I am trying to understand a passage that I found in a JLPT N2 practice book. I will quote the passage bit by bit, giving my interpretation.
自分の考えに自信を持ち、これで良いのだと自分に言い聞かせるだけでは充分ではない。他の人の考えにも、肯定的な姿勢を取るようにしなくてはならない。どんなものでもその気になって探せば、必ずいいところがある。それを称揚する。
Just telling yourself that "it's enough to just be confident in your own ideas/thoughts" is not enough. You have to acknowledge others' ideas and thoughts as well. If you do this, then you will find some good aspects in everything, and you should praise those good aspects.
So far so good.
よくわからないときにも、ぶっつけに「さっぱりわかりませんね」などと水をかけるのは禁物である。「随分難しそうですが、でも、なんだか面白そうではありませんか」とやれば、同じことでも、受ける感じは全く違ってくる。
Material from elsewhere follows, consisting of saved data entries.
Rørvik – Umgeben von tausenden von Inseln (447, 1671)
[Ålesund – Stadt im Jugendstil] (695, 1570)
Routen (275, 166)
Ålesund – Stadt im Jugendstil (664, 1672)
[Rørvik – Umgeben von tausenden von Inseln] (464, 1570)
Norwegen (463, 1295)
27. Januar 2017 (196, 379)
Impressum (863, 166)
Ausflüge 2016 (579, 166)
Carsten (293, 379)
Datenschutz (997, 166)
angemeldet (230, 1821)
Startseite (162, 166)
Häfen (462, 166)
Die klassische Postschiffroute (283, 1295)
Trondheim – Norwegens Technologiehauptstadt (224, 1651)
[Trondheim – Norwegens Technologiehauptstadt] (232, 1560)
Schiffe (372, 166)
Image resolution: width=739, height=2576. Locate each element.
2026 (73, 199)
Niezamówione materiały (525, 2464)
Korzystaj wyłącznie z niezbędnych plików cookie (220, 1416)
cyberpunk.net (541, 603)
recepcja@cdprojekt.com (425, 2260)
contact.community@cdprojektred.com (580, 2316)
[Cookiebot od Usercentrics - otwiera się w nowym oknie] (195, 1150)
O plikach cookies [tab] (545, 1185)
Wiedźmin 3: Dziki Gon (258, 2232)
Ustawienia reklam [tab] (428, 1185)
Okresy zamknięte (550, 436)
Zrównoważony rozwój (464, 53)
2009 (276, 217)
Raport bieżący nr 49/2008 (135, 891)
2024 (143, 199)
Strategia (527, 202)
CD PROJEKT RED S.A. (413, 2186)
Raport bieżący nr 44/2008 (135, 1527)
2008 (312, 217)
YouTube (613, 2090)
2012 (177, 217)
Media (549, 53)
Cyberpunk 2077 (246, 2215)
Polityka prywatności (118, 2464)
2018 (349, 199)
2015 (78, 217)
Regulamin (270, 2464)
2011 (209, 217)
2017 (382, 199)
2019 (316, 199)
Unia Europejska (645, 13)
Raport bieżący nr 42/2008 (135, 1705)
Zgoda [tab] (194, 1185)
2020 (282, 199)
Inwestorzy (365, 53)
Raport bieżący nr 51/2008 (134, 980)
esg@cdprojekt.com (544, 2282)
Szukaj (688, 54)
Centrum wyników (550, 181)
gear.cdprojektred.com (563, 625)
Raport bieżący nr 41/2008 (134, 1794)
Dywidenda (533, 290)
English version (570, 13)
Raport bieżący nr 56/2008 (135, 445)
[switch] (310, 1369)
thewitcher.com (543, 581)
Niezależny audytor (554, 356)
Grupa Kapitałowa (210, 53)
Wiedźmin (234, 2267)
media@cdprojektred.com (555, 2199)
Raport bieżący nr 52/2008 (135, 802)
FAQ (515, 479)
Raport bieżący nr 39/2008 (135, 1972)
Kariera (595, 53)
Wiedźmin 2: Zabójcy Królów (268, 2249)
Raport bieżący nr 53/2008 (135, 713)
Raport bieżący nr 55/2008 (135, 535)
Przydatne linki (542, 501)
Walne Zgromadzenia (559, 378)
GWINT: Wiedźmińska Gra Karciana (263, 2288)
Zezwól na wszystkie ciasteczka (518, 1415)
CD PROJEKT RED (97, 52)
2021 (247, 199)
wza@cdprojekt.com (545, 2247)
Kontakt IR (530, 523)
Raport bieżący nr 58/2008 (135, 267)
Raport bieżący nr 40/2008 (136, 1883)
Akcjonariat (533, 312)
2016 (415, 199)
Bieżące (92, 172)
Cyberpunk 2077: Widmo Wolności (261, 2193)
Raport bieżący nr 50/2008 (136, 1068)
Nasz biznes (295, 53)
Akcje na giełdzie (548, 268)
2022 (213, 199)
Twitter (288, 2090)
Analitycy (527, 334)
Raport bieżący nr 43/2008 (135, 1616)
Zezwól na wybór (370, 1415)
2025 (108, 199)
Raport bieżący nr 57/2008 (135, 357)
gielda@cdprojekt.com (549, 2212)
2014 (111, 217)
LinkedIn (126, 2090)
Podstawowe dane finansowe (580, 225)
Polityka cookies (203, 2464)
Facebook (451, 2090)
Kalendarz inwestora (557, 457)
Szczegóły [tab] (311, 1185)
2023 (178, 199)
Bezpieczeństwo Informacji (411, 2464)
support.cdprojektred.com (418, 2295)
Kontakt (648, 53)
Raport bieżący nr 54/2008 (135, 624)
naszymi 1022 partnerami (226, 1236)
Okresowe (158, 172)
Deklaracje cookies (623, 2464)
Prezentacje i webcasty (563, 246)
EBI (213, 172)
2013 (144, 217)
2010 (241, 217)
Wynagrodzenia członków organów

Even when you don't understand (what the other person is saying), you shouldn't just say "you totally lost me". On the other hand, if you say "This seems quite hard to understand, but it's quite interesting as well, isn't it?", then the impression the other person gets is totally different.
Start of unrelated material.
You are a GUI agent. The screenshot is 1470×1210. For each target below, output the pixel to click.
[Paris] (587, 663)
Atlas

It's still kind of on-topic. It seems to continue talking about how to respect other people's thoughts and ideas. But then I see this:
すぐれた教育者、指導者などはどこか良いところを見つけて、そこへ道をつけておく。
Good educators and leaders will find some good aspects somewhere, and make a road towards it (?)
Why does it suddenly start talking about good educators and leaders. I suppose it's to give an example of "who acknowledge others' ideas and thoughts and find good aspects", a reference to the first excerpt.
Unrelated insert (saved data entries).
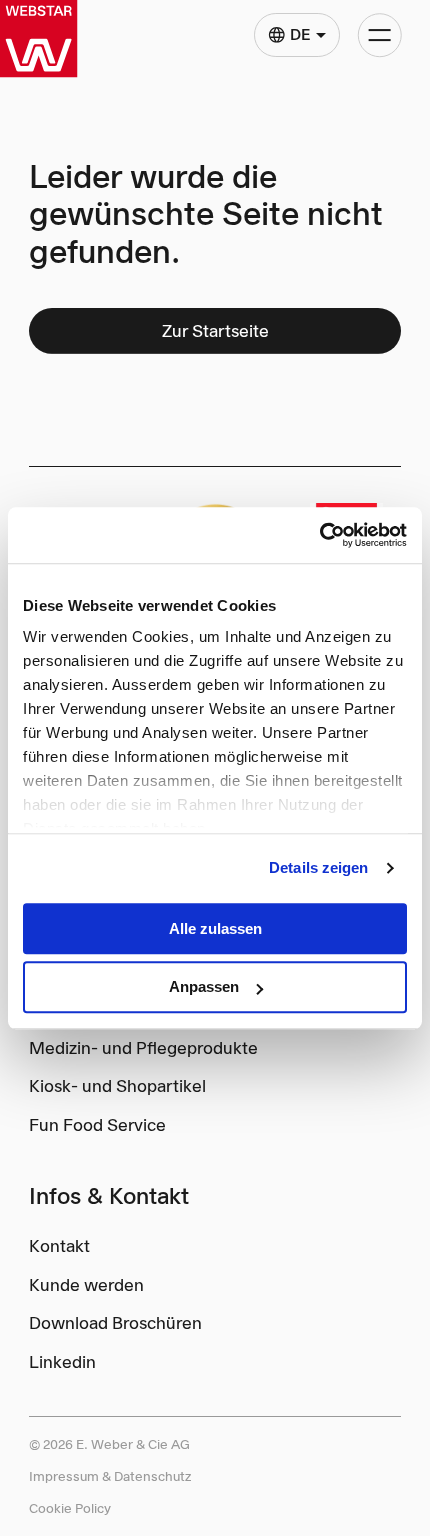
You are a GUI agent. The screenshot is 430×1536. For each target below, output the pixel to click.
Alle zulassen (215, 928)
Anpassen (204, 987)
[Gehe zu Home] (38, 38)
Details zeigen (318, 867)
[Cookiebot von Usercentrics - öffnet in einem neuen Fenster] (319, 535)
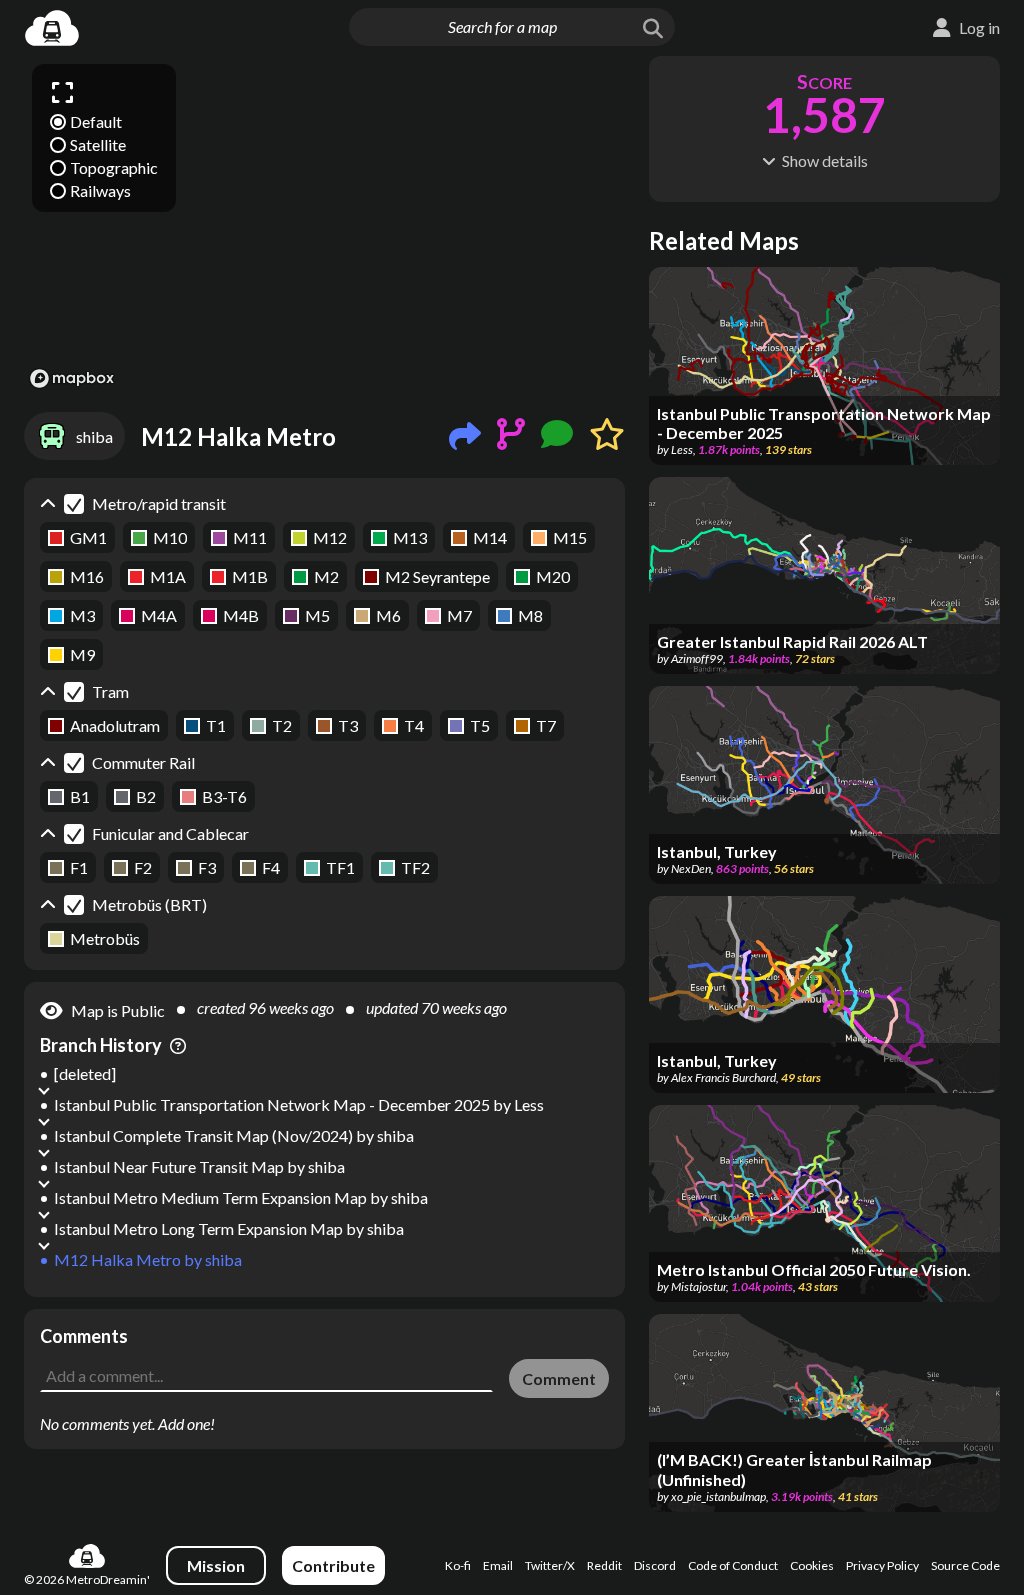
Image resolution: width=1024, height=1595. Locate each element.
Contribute (333, 1565)
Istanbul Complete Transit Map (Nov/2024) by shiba (234, 1135)
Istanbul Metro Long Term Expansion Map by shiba (229, 1228)
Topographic (114, 167)
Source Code (965, 1565)
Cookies (812, 1565)
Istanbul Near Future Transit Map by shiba (199, 1166)
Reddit (604, 1565)
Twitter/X (550, 1565)
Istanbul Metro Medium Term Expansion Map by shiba (241, 1197)
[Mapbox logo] (72, 378)
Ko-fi (458, 1565)
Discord (655, 1565)
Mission (216, 1565)
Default (96, 121)
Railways (100, 190)
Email (498, 1565)
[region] (324, 225)
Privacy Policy (882, 1565)
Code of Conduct (733, 1565)
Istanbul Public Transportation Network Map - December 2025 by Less (299, 1104)
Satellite (98, 144)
"make a road towards it" is from Jisho.org. Apparently that's what 道をつける means... Feels kind of unnatural in English though.
What comes next completely blew my mind:
批評された側では、多少、けなされていても、褒められたところをよりどころにして希望をつなぎとめることができる。
On the side of being criticised, even if you are spoken ill of, you can more or less use the places where you are praised as support, and hold onto hope.
Suddenly what is the author talking about? That seems like nonsense. If you are being criticised, 褒められたところ wouldn't exist, would it? This sentence also doesn't connect well with what was being said. Why suddenly 批評された側では? The sentence feels very random and out of nowhere.
Question:
Where have I misunderstood the passage? Or is the passage supposed to be hard to understand? Maybe my tiny brain isn't powerful enough to understand such a philosophical passage?